- SOURCE EXTRACT:
------------------------------

At least 6 other climbers are still believed to be missing. Although their identities and nationalities remains unclear, it has been confirmed that 48-year-old Quebec cardiologist Dominique Ouimet is among them.

So far, the French Foreign Ministry has said four of the dead were nationals of France and Spain's foreign ministry has confirmed one of the dead was a Spanish climber.

Three French, two Germans and two Italians were reported flown to hospitals for treatment of injuries suffered when the avalanche struck the high-altitude camp at approximately 4 a.m. Sunday.

Mount Manaslu's 8,156 metre-high peak has gained popularity in recent years, because it had been considered one of the world's easier mammoth peaks to summit.

But, according to Ang Tshering of the Asian Trekking agency in Kathmandu, that's no longer the case.

"It used to be a low-risk mountain in the past but now that has all changed," Tshering told The Associated Press, noting that increased traffic and unpredictable weather conditions are key factors.

Monitoring developments from Fort Collins, Colo., professional mountaineer Alan Arnette told CTV's Canada AM that there are risks inherent in climbing during the autumn season.

"Right now every single day gets shorter, and it gets colder," he said, noting that Mount Manaslu recently experienced several days of heavy snowfall.

Arnette, who has tackled almost a dozen mountains in Nepal, including four trips to the peak of Mount Everest, explained that climbers will typically wait for the snow to settle before heading out.

"I personally know a couple of the people that were there, and I've read their reports, and I can't imagine them going up if they thought the avalanche danger was still a risk after last week's events."

Arnette said the deadly slide Sunday likely came with little warning as a large piece of ice, called a serac, suddenly gave way.

"It collapsed, it released and it triggered the overall slide," he explained.

In an interview with AP, Italian climber Silvio Mondinelli described being woken up by the sudden rush of ice and snow.

"It was only a few seconds and we did not know what happened but we had slid more than 200 metres," Mondinelli said in Kathmandu Monday.

It was an hour before sunrise, he said, explaining that they were able to help the injured with the assistance of sherpas who walked up from lower camps.

Officials investigating the cause say more than 230 climbers and guides were on the mountain, although not all were at the same altitude where the avalanche struck.

Kuwar said ten survivors were also rescued, some of whom were flown to hospitals for treatment.

------------------------------

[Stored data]

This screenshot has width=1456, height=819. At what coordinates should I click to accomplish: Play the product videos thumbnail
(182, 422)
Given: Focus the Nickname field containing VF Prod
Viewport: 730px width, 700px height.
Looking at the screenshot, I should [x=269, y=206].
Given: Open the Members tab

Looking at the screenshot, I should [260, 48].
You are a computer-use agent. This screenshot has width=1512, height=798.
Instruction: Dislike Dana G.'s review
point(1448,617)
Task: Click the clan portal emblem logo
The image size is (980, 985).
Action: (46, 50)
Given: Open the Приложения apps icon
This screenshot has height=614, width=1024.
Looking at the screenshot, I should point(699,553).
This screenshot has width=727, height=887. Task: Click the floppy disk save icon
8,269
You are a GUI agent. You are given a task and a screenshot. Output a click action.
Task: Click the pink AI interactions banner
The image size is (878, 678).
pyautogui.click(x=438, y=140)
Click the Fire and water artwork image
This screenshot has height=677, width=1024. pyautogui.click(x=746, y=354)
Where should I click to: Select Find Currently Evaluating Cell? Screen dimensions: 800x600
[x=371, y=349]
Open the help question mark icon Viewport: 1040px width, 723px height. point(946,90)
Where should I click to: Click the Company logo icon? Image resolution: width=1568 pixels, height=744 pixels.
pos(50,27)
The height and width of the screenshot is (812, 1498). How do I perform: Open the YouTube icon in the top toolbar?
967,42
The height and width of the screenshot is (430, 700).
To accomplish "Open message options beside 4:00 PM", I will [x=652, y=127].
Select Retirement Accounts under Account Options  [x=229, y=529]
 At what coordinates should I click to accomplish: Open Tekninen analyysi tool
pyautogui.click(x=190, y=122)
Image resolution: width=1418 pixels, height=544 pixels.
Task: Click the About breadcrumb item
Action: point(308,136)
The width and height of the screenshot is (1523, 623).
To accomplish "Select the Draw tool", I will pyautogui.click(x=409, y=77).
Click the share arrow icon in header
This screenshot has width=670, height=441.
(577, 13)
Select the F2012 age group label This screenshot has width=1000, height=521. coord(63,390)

------------------------------

- PROBLEMS TO SOLVE:
1. In the Manaslu avalanche article, at about what time did the avalanche hit the high-altitude camp?
2. Reproduce the Manaslu avalanche article word for word, from "Mount Manaslu's 8,156" up to and including "of heavy snowfall.".
3. Carry the Manaslu avalanche article forward from the point where it stops.

- OUTPUTS IN ORDER:
1. At approximately 4 a.m. Sunday.

2.
Mount Manaslu's 8,156 metre-high peak has gained popularity in recent years, because it had been considered one of the world's easier mammoth peaks to summit.

But, according to Ang Tshering of the Asian Trekking agency in Kathmandu, that's no longer the case.

"It used to be a low-risk mountain in the past but now that has all changed," Tshering told The Associated Press, noting that increased traffic and unpredictable weather conditions are key factors.

Monitoring developments from Fort Collins, Colo., professional mountaineer Alan Arnette told CTV's Canada AM that there are risks inherent in climbing during the autumn season.

"Right now every single day gets shorter, and it gets colder," he said, noting that Mount Manaslu recently experienced several days of heavy snowfall.

3.
Revelstoke, B.C. resident Greg Hill was among those on the mountain when the avalanche hit.

"A huge avalanche swept through camp 3 at 4:45 a.m. on Manaslu, catching lots of people in their sleeping bags, many dead, and injured," Hill wrote on Facebook Sunday morning. "Luckily our team is fine, and helped with the rescue."

In a statement released later Sunday, Foreign Affairs spokesperson Chrystiane Roy said Canadian officials were in contact with authorities in Nepal.

"We are following the developments closely and stand ready to provide consular assistance should there be a need," Roy said. "Our thoughts are with the victims (and their families) of this avalanche."

The Canadian Press reports that Dominique’s sister Isabelle Ouimet has since expressed frustration on Facebook, that the family had not been contacted directly.

"I'd like it if someone in the organization would take the trouble to provide us with news," Ouimet wrote.

"Nobody has contacted the family of Dominique Ouimet. I've done phone interviews on the radio and television in Canada. I have more tomorrow. I'll have to be honest and tell them the truth: we don't know who's in charge of the search, how the search is being done, what steps have been taken so far. After the shock, anger is rising. Time is of the essence."

Earlier, a spokesperson for the Saint-Jérôme regional hospital where Dominique Ouimet worked said they had been in email contact with the doctor in the last week.

"It was easy to get information,” Chantale Fortin told reporters.

“Everything was going fine. They were waiting for the snow to pass a little bit so they could continue on for the expedition.”

Ouimet was an experienced mountaineer with eight other major climbs under his belt, she said, who was scaling Mount Manaslu to raise money for new cardiology equipment.